[RECORDS SUPPLIED]
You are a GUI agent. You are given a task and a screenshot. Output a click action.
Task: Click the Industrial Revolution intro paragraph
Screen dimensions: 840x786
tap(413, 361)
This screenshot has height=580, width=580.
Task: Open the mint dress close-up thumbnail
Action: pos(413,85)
[/RECORDS SUPPLIED]
Every line of the listing is to be returned exactly as written.

You are a GUI agent. You are given a task and a screenshot. Output a click action.
Task: Click the Industrial Revolution intro paragraph
Screen dimensions: 840x786
tap(413, 361)
This screenshot has height=580, width=580.
Task: Open the mint dress close-up thumbnail
Action: pos(413,85)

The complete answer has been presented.